[Stored data entries]
--- --- ---
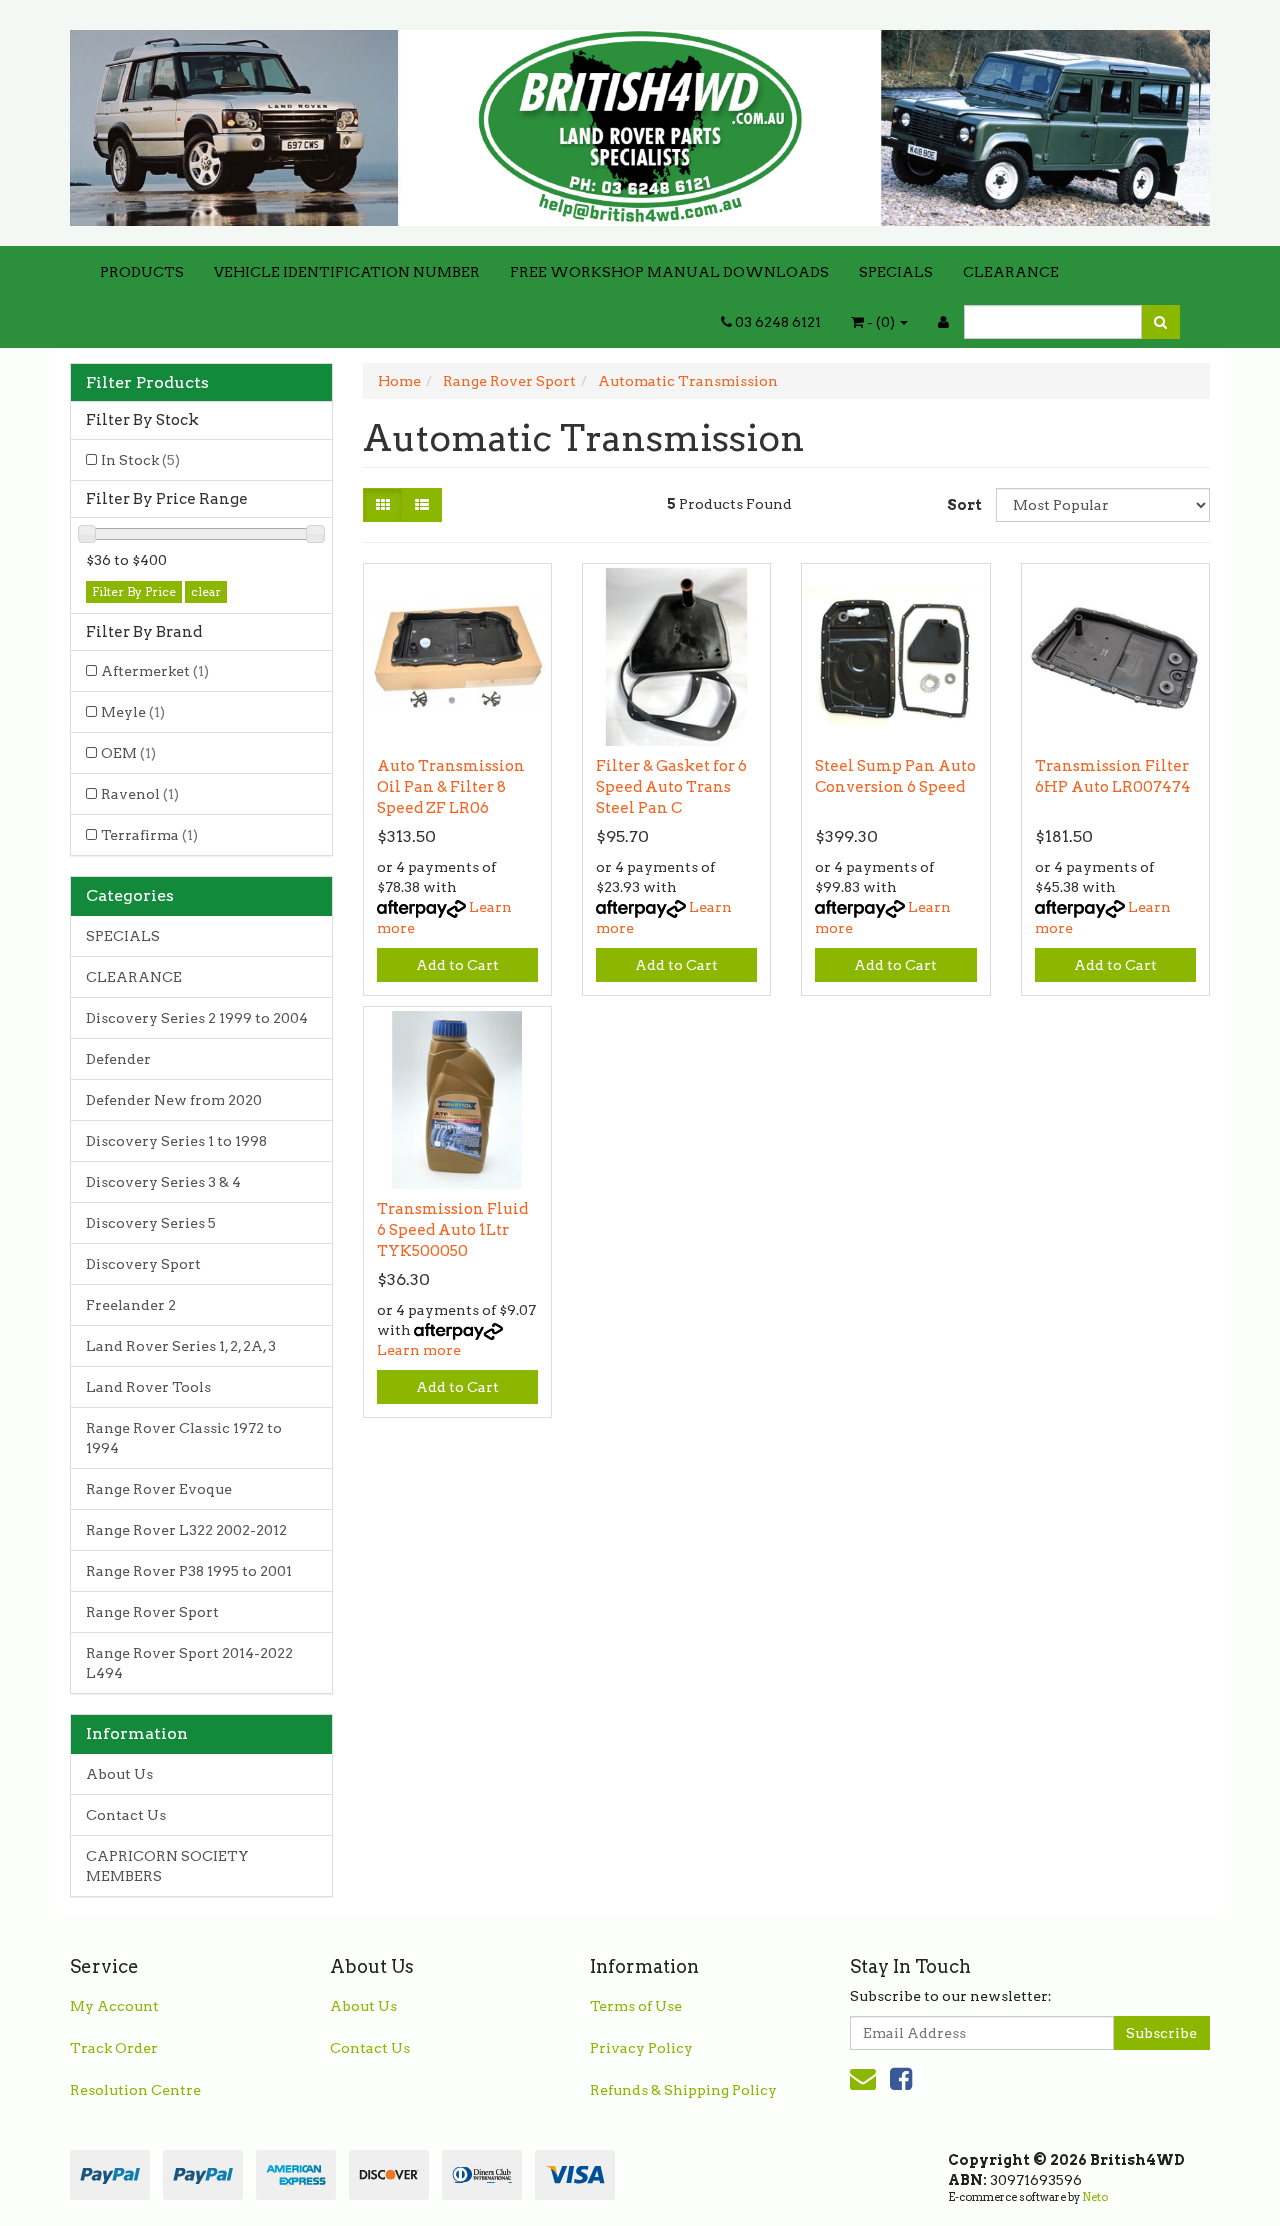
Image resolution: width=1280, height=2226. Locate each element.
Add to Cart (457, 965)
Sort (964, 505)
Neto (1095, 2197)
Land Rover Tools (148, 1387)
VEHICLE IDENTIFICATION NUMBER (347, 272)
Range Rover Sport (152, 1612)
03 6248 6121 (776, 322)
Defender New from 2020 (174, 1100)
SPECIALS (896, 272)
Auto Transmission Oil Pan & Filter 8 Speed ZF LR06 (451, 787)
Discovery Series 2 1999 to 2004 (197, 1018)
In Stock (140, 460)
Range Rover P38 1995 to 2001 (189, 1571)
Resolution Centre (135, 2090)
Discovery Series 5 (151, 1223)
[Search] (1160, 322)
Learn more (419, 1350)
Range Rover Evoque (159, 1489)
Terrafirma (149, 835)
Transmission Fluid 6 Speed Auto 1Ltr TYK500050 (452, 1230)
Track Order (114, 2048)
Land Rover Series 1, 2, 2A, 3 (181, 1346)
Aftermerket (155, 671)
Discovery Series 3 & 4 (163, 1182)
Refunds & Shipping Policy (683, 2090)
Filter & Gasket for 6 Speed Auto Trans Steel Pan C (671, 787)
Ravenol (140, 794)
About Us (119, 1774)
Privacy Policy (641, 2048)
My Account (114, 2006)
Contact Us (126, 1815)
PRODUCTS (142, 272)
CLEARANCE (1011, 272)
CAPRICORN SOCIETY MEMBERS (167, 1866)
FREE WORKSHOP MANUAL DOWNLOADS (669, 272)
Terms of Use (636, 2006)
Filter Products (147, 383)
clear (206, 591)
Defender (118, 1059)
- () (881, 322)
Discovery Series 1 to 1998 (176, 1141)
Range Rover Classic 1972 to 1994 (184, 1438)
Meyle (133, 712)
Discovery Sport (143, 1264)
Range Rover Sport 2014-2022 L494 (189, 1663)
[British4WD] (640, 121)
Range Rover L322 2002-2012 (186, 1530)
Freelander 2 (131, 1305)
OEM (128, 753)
--- --- ---
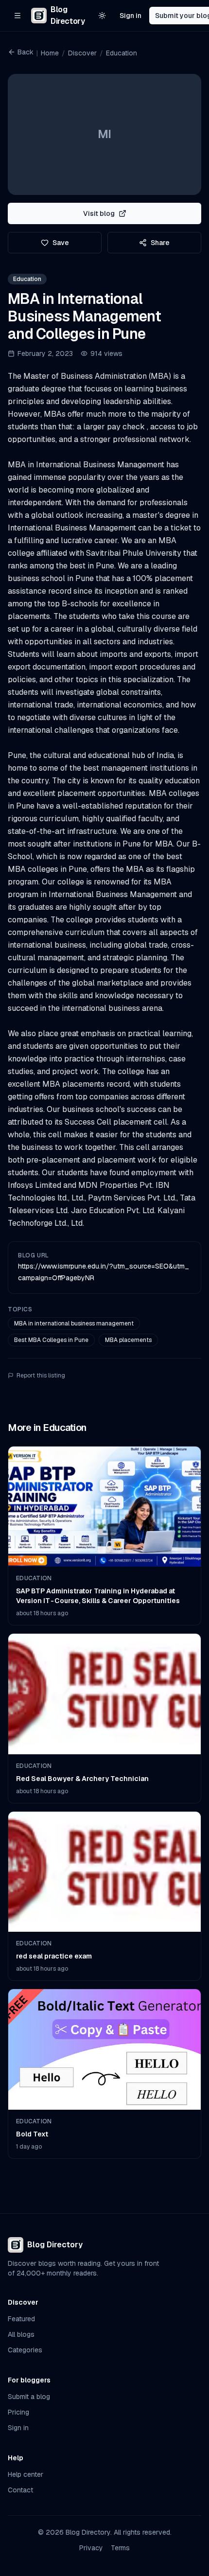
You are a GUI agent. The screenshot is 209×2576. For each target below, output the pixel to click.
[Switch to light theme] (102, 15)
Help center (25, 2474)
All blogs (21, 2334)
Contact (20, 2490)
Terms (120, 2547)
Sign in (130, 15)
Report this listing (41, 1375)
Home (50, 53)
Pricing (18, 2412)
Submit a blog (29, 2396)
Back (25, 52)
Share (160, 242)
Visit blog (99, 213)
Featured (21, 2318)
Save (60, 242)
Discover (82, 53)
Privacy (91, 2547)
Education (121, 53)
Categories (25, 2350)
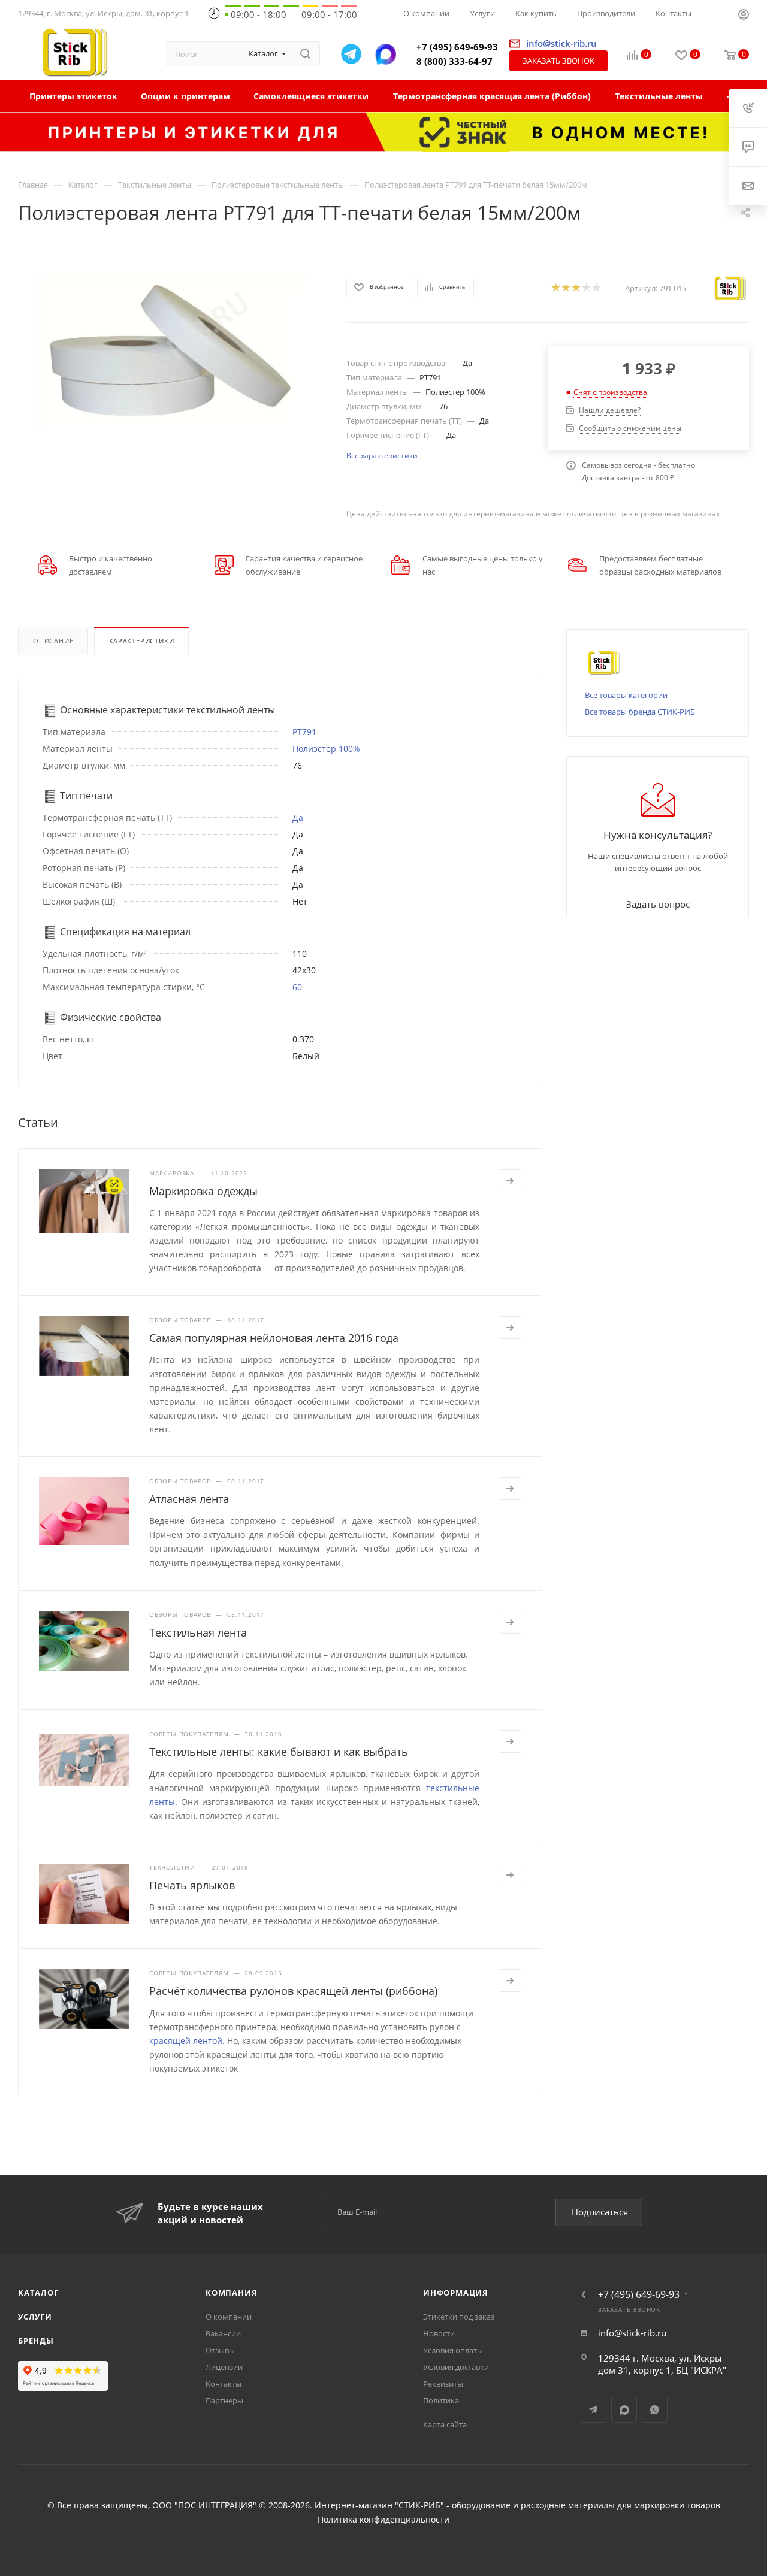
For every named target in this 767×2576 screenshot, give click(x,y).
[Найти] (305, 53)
--- --- ---
# YOUR ASSIGNMENT
For each line above that contains "Speed", make a copy.

# PROBLEM SOLUTION
Auto Transmission Oil Pan & Filter 8 Speed ZF LR06 (451, 787)
Transmission Fluid 6 Speed Auto 1Ltr TYK500050 (452, 1230)
Filter & Gasket for 6 Speed Auto Trans Steel Pan C (671, 787)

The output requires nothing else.